Trecho da página:
*****

O
fascismo como forma de governo nasce nas primeiras décadas do século 20. E o
seu contexto geográfico é a Europa. Os motivos para o seu nascimento, portanto,
devem ser buscados nesse tempo/espaço. Num primeiro momento, o fascismo é fruto
da crise das correlações de forças políticas entre as potências imperialistas.
A tentativa tardia de países como a Alemanha e a Itália de invadir e dominar
outras nações na África e na Ásia levou a um profundo conflito de interesses
entre as nações imperialistas da Europa. A Primeira Guerra Mundial é o
resultado mais dramático desse conflito. E o fascismo, o desdobramento
político-social desse drama.
No
caso italiano, considerado a formação clássica do fascismo, defendeu-se o
nacionalismo e o retorno imaginário ao Império Romano; o combate às concepções
que indicavam a existência da luta de classes; o enfrentamento aos diversos
setores organizados, ligados ao movimento operário; a estandardização da sociedade
e o culto à liderança autoritária.
Como
movimento político-social, o fascismo, antes mesmo de assumir o poder do
Estado, já difundia pela sociedade seus ideais. Antes de assumir o controle do
aparelho estatal, conseguiu atrair para sua órbita multidões de descontentes.
Assim, o partido fascista, em pouco tempo, tornou-se o mais forte da Itália.
Com
a entrada e a derrota na Segunda Guerra Mundial, o fascismo italiano é
desmontado, mas não totalmente eliminado como possibilidade histórica, sempre
viva, de saída para as crises orgânicas do capitalismo.
Na
sociedade brasileira contemporânea, há um entendimento, não consensual, mas
bastante sólido de que em vários episódios sociais e políticos recentes é
possível identificar claras manifestações fascistas.
As
posições críticas, em geral, pecam ao desconsiderarem as suas particularidades
assumidas quando sai da Itália. Acreditam que a única forma de identificar a
existência de forças fascistas é a partir dos elementos característicos das
primeiras décadas do século 20. Obviamente que, se os parâmetros forem somente
estes, o fascismo dificilmente poderá ser encontrado na realidade
contemporânea, principalmente em países como o Brasil. O que deve ser
entendido, porém, é o fato de que o movimento e regime fascistas, assim como
qualquer outra experiência político-social, ao se expandirem pelos diversos
países, passam, necessariamente, por processos de adaptações históricas.
Assim
se deu com as experiências socialistas, com o liberalismo e com as formas de
democracia. Todas essas experiências que nascem em determinadas formações
nacionais, ao se internacionalizarem passam por transformações importantes, de
acordo com cada realidade particular.

*****

Dê continuidade ao texto sobre o fascismo, logo acima, começando depois da última frase dele.

Dados apresentados:
*****

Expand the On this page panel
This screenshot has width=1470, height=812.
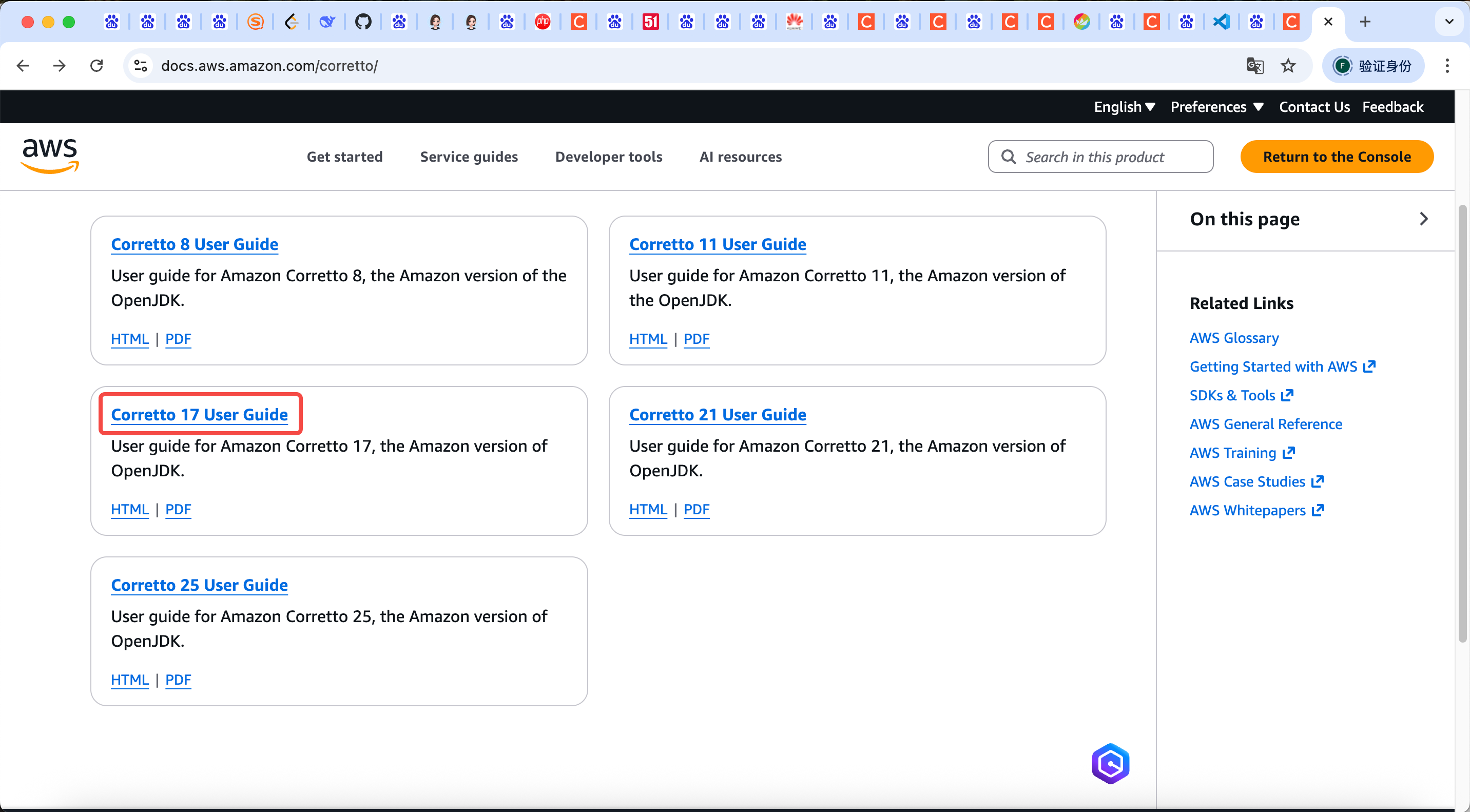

*****

Problema resolvido:
Desse
modo, quando se defende a existência de movimentos fascistas no Brasil,
fundamentalmente nos últimos anos, não se está querendo encaixar a realidade
italiana do início do século 20, na atual sociedade brasileira. Busca-se, ao
contrário, identificar o seu caráter específico encontrado no contexto
brasileiro.
Talvez,
o grande elemento característico do fascismo no Brasil seja o fato de ele se
assentar numa história de 300 anos de escravidão do povo negro, retirado à
força da África, e das populações indígenas originárias.
No
Brasil, a escravidão de grande parte da população gerou um solo nacional
específico para as manifestações fascistas. E aqui é importante ressaltar que
elas são formas específicas de autoritarismo e de ditadura, ou seja, não é
sinônimo de qualquer governo, ou movimento, repressor. Afinal, nem todo regime
fundado predominantemente na violência necessita do apoio da massa social para
se consolidar. É perfeitamente possível construir um aparelho estatal baseado
apenas na coerção, sem ter o consenso das amplas multidões.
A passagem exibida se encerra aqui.